I want to start out by saying that I think all of the information in infocorn's post is great, and I don't want to contradict what was stated there. I did however want to offer an alternate design perspective. From my understanding of infocorn's post, he's mainly referring to a style of design which is known as "bottom-up", that is, starting with an idea of mechanics, which gets refined, and then a theme is layered over those mechanics later in the process.

The opposite of "bottom-up" is "top-down", where a designer will often start with a theme in mind, which gets developed, then mechanical representations of that theme are tested to find one that works. For example, my latest design was primarily top down. I started by wanting to create a game where players controlled manufacturing companies, so I then asked what players would need to do: acquire raw materials, improve infrastructure, build products, etc. I then set about brainstorming multiple mechanics for each of these actions, until I arrived at a mechanical identity which I felt represented the theme I was trying to create.

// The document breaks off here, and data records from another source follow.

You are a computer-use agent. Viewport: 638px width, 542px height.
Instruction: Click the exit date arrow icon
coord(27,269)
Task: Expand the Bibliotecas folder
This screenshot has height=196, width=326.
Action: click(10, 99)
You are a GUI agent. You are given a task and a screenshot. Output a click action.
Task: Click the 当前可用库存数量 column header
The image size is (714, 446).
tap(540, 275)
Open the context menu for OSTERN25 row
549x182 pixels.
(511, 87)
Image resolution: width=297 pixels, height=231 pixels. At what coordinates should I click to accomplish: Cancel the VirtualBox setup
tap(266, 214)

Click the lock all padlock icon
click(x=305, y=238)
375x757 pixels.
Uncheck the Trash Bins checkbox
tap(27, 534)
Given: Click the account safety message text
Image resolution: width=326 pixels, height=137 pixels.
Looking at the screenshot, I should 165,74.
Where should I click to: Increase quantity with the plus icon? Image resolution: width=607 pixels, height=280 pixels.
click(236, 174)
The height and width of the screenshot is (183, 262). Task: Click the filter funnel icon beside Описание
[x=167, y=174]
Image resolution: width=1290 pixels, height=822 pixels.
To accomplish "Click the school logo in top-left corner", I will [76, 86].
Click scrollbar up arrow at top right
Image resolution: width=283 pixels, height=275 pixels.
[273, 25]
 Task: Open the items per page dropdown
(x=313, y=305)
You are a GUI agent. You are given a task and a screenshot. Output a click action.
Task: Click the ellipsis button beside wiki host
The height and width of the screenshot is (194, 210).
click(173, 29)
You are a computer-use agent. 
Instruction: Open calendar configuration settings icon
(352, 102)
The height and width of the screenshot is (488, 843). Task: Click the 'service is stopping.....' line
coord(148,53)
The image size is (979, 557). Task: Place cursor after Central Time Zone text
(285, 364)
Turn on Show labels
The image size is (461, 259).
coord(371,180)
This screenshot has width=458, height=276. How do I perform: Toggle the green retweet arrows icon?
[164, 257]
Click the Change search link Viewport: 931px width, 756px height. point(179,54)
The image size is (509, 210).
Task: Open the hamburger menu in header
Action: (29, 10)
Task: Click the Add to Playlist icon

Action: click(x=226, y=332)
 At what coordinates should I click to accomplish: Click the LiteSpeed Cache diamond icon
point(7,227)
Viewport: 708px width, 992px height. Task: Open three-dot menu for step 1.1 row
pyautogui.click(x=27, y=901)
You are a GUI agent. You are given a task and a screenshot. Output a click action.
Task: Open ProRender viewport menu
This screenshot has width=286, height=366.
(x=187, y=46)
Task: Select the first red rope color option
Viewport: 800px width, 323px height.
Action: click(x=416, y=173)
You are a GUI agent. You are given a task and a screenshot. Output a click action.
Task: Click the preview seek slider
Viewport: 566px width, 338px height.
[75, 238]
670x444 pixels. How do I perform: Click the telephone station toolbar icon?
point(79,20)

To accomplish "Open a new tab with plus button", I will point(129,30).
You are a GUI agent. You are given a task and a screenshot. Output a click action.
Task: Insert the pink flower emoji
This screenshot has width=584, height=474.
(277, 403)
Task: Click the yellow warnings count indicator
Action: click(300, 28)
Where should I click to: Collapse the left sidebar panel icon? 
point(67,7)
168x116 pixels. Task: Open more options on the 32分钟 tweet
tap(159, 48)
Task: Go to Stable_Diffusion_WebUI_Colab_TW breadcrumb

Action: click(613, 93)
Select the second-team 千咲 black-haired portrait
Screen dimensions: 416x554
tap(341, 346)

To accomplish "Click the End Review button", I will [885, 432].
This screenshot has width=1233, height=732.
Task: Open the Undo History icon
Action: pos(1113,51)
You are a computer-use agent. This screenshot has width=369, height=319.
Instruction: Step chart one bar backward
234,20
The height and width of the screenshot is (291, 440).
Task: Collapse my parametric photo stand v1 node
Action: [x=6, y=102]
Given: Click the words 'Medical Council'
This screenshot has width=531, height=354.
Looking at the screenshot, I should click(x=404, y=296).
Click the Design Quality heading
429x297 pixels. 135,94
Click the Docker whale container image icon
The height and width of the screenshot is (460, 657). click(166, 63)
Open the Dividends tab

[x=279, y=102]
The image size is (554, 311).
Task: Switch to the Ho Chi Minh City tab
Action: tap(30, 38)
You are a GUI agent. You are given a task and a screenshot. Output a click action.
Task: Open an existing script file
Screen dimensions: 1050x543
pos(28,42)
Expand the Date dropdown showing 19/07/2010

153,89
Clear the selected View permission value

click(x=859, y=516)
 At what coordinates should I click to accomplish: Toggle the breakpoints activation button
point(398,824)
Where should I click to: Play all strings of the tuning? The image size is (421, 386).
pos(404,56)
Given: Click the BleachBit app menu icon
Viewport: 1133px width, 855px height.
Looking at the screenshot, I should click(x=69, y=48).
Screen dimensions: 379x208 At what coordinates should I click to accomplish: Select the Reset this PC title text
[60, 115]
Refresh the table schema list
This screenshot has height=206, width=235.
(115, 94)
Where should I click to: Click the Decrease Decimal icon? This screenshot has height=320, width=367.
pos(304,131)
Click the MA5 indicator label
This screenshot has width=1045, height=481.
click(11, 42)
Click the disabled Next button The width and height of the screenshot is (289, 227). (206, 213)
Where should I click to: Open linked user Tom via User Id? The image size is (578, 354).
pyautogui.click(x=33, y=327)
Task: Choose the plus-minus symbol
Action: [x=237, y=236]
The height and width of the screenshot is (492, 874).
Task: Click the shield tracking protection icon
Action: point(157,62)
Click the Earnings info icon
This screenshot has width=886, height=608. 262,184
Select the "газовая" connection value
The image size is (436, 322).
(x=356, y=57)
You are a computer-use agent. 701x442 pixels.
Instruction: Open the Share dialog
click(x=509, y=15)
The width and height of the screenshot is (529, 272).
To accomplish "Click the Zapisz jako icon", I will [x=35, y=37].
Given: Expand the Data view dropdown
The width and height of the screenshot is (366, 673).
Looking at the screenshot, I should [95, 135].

Both styles of design are very valid, and many designers will rely on each type at different times. The style you choose may be based on a personal preference as a designer, or by what you have to go on from your initial inspiration.

If you want to attempt a top down design, I would encourage you to begin by clearly defining your theme, and brainstorming many possible ways which that theme will be expressed. You probably won't pursue all of these, but having options allows you to narrow things down later. Then I would start thinking about or researching other games with similar themes. This will help you get an idea of what is out there, as well as helping to stimulate ideas about possible mechanical implementations of your desired game world. This forum is also a great place to get input on implementations of various mechanics.

As far as prototyping, one other resource you may want to consider is half sized index cards, which are available at most office supply stores. Although they don't maintain the carefully traceable records which infocorn references (man, do I wish I had those), I love being able to write my cards in pencil so I can quickly make changes while testing without having to print a new set.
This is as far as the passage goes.